You know it’d be pretty easy to draw the conclusion, based on the way I talk about it, that I didn’t like 3.5 D&D. This couldn’t be further from the truth – I haven’t played the game in ten years and yet I still have all my books, still have character sheets and build articles and all sorts of interesting work I did. I wouldn’t write these articles about 3rd edition books and mechanics where I reminisce about how the things I did – silly as they were – were still cool. I liked 3.5.
But gosh did it make it hard.
The Book of Vile Darkness is an embarrassing remnant of a new-internet gaming landscape where we were still not all that sure about what we were about, or what people were about, and Wizards of the Coast were still creeping out from their own defensive measures about the Satanic Panic that had prompted some abrupt decisions a few years earlier. October 2002 was when Wizards made a whole joking preview for Magic: The Gathering that revealed their first Demon card in years, and also the release date for the Book of Vile Darkness.
Now I’m not going to go in on the Book of Vile Darkness on its own, but rather, I want to talk about one specific part of this book. See, while 3.5 was part of a deliberate push from Wizards’ developers to make the game more inclusive and broaden the brand, those efforts now are the kind of thing a company would get put on blast for (and would deserve it). We’ll talk about Regdar another time, don’t worry. The point is that Wizards were trying, but they were still very much approaching the idea of a broader audience in a stilting way.
The Book of Vile Darkness is kind of a handbook for making a bunch of villains, which is already a funny thing – constructing a fully fleshed out (mechanically) villain was a deceptive time sink in 3.5. You didn’t need to do that much working gearing them up or giving them small incremental feats that improved their performance or meant they could walk amongst the dead in a graveyard, not really – that kind of mechanical justification suggests that monsters and players exist on an even playing field which they do not.
Included in this book of monsters and meanies are some smatter of magic to flavour evil spellcasters better (and hey, how about that, villain spells), prestige classes that it wasn’t worth your time to make villains into, because their abilities just weren’t well balanced from one to the other, evil equipment, evil poisons, evil magical items and just some grab bag of evil monsters that they could depict actually doing something gross in the end of the book.
There’s also a section at the start, on different ways to represent evil in your game as the game rules allow.
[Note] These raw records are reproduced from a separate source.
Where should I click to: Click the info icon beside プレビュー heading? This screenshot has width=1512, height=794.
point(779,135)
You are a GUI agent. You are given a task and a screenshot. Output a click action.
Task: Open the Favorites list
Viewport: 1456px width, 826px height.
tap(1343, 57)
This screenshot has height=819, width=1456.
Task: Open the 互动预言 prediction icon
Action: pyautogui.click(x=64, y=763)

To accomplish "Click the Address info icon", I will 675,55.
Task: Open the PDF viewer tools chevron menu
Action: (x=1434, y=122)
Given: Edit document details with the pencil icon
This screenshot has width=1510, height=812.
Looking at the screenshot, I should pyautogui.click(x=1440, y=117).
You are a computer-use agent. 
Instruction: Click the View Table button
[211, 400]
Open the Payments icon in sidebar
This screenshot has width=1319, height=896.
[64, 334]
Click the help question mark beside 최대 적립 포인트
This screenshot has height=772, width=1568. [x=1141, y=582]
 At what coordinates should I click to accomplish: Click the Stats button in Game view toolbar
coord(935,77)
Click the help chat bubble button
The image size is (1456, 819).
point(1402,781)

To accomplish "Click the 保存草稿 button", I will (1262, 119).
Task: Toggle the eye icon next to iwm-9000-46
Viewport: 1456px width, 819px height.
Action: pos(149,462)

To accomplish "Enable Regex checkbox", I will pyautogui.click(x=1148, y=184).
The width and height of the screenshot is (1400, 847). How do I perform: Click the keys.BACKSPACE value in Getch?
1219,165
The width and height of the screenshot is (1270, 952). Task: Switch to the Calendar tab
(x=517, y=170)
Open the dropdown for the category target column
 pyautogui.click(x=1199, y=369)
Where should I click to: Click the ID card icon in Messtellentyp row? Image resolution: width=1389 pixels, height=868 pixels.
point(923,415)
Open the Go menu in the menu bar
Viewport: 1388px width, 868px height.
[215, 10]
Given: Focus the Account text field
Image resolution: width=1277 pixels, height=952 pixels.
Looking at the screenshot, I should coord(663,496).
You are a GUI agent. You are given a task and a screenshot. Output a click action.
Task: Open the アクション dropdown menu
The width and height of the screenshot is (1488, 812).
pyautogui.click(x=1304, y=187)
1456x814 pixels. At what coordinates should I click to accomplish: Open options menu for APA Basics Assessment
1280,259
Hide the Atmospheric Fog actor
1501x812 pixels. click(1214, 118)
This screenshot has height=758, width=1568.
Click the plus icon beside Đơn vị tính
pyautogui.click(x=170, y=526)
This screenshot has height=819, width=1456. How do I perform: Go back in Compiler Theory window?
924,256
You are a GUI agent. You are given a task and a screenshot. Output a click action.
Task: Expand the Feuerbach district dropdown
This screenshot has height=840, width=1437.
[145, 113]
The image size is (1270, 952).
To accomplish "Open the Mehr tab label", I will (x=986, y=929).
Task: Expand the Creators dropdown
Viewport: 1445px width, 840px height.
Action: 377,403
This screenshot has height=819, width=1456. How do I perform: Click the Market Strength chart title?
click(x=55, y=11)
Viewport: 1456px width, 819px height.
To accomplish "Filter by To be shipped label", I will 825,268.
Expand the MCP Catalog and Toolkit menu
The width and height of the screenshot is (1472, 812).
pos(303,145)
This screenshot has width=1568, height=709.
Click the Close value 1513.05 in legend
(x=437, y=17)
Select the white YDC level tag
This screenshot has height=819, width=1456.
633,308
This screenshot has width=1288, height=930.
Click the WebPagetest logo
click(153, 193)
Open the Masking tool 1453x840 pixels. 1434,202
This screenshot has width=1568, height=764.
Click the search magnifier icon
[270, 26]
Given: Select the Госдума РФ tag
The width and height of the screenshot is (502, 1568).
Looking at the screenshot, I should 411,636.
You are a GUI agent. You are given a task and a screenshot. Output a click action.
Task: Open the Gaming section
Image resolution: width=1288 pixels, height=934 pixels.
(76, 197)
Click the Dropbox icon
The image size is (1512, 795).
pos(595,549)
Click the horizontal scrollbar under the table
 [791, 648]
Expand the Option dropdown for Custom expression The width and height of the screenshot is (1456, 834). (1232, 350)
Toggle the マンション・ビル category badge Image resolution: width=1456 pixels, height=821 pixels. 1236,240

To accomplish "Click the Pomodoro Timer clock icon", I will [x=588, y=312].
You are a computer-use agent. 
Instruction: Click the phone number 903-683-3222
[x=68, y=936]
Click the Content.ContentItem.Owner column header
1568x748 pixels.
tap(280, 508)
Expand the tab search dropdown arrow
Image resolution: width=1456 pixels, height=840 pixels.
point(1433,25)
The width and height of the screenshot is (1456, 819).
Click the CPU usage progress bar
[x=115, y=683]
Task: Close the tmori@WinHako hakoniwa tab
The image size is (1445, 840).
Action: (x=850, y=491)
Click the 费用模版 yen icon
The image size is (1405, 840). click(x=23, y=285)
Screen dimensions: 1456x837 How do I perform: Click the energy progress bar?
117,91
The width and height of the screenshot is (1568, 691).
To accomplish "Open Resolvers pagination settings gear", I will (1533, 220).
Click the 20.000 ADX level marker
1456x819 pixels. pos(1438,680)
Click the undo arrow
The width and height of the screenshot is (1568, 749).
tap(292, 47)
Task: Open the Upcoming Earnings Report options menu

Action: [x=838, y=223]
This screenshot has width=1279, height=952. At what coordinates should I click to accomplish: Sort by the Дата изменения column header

It’s pretty weird, though, and I don’t mean ‘weird’ in that it’s talking nonsense within its own framework. It’s weird that it’s a thing trying to talk about adding dimensions of intention and context to the good-and-evil mechanics that are designed to create a feeling of ambiguity and complexity still has the phrase, ‘until he receives an atonement spell.’
Because there’s a spell for being forgiven.
Don’t worry, nobody spams it, because it’s expensive.
There’s something to be said for the failings of this book, particularly because the book wants to talk about some interesting ideas. There’s a sort of burbling understanding that the evil options the book offers are very strong, and players shouldn’t be given access to them (except), but the options largely aren’t balanced as good villains, either.
Now, some of this can be attributed to standard D&D 3.5 balance problems – the prodigiously dangerous Life Drinker doles out negative levels on a touch, meaning a level 12 big bad evil guy could just one-round a level 12 character with perfectly adequate rolls. The Ur-Priest had faster spellcasting than anyone, getting access to level 9 spells before even the most dedicated cleric, spells that deformed the game. But those kinds of mistakes can just be attributed to ‘the designers didn’t appreciate how powerful those effects were.’
The failing that lingers, though, the failing that isn’t a matter of design and mechanics, but kind of an example of a failure of worldview. The talk linking kink to evil. The talk about sexuality and bondage as hallmarks of the villain. It reminds of the passage from the Unearthed Arcana book that lists ‘transsexualism’ as a villainous mental disorder.
It’s not like it’s trying to be actively hateful, not like there’s some proactive homophobic instinct here, not likely. This was a bunch of writers copying things they hadn’t really paid much attention to. Photocopies of photocopies, ideas of people who never thought to talk to a trans person, as they tried to put those ideas into a game, a game that people built out on, and played in their own games, and every one of those creative actions just replicating one small group of writers who didn’t think that much about what they were doing.
Sometimes you wonder about these silly memes we do like Gruumsh Says Trans Rights. It’s silly. But it stands out and it becomes a meme unto itself, and you realise that it’s something that you’ve kind of got to do, because everywhere, everywhere else, there’s a deep, thick layer of this kind of passive vileness.
And not the interesting kind that makes stories better.